FBI Social Media Warning to Military Personnel

This week has seen an FBI social media warning issued to the military about threats from the Islamic State of Iraq and the Levant, also known as ISIL, against service members. The warning urged individuals to guard their social media accounts carefully to avoid attracting attention from extremists.

ISIL’s September call for assaults against military, law enforcement and government workers could motivate extremists to carry out attacks in the U.S., the warning said. There have been no direct attacks to date.

Terrorists like to conduct “Spectaculars“, extraordinary events to gain mass attention and public fear. Vulnerabilities from insecure use of social media could allow for a target vector against serving personnel, veterans, or family members. The FBI social media warning will urge caution in adhering to Personal Security (PerSec) protocols.

Knight Associates recommend that all military personnel understand the risks of identity theft and information that’s inadvertently or carelessly publicised through social media. Threats against military personnel are common, and especially during active conflicts.

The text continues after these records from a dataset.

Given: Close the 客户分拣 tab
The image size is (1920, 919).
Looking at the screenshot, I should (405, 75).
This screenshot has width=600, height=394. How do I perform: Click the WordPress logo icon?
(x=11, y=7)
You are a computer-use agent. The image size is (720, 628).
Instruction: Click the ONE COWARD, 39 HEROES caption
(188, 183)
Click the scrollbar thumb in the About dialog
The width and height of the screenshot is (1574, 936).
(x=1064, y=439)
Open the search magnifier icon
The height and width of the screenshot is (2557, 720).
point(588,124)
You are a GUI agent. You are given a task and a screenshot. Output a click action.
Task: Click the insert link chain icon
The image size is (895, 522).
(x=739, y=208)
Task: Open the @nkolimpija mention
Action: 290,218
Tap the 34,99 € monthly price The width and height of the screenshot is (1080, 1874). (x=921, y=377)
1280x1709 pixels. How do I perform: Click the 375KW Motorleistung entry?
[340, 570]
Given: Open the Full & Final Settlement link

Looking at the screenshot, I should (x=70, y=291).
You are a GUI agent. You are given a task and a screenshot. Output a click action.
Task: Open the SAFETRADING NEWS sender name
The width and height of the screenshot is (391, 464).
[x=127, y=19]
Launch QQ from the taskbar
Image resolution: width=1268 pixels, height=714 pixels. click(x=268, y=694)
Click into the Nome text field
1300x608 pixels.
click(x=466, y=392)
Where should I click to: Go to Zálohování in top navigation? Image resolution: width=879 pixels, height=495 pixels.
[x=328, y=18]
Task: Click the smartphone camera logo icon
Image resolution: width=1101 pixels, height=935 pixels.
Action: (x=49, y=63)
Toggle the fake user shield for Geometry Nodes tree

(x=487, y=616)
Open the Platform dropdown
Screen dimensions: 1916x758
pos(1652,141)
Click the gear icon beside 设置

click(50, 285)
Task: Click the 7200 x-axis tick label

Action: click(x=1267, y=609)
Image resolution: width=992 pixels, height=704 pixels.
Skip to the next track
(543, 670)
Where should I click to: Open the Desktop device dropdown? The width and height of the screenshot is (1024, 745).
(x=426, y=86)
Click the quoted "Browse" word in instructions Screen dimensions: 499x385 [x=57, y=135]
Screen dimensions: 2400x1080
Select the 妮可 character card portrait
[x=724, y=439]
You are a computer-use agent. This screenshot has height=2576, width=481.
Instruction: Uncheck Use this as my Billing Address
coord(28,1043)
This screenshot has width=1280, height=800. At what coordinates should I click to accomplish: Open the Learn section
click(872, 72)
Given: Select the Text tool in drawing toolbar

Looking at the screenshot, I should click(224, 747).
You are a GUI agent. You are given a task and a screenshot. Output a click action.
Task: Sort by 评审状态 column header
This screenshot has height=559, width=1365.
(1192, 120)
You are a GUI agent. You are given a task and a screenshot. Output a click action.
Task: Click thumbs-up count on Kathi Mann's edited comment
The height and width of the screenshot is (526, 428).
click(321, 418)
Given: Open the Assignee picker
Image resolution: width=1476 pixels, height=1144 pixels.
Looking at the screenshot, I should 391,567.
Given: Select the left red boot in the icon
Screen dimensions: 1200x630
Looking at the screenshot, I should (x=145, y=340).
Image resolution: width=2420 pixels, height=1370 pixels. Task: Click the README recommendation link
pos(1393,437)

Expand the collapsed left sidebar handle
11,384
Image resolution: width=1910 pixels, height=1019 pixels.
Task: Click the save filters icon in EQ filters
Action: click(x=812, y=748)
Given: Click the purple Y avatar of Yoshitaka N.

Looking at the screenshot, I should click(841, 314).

‘Social Engineering’ via the internet and social media is a method that has been successfully used by terrorists and criminals for many years. In December 2012, Irish police (an Garda Síochána) foiled a plot by dissident Republican terrorist group ‘Continuity IRA’ to murder a British soldier as he planned to visit family during his Christmas leave. It was reported that a Continuity IRA “sympathiser” had befriended the soldier on Facebook and learned of his holiday plans by monitoring his posts on the social networking site.

Military personnel and their families should be careful not to announce events like deployments, relocations or promotions on Facebook, Twitter, and other social media sites.

Here are some simple rules to be aware of to assist in PerSec:

1. Do not ‘Check In’ with your locations. This should especially never be done in real-time i.e. while you are still at that location. Similarly,  you should never Check In to locations that you visit regularly i.e. setting patterns. Ensure that your GPS location tagging is switched off from all posts.

2. Do not publicise your specific job or Unit. Again, this information could narrow down your activities to set regular patterns.

3. Do not post locations or jobs that you are due to travel to. This would include travel information like attendance of airports, train stations, bus stations, and major highways.

4. Do not make posts that state or allude to dates of homecoming after working away.

6. Be aware of your ‘metadata‘. Essentially, metadata is data about data. An example of this is in digital photographs, where GPS location data can be stored.

For trained and disciplined military personnel, it may seem difficult, but the key to PerSec is – BE VAGUE!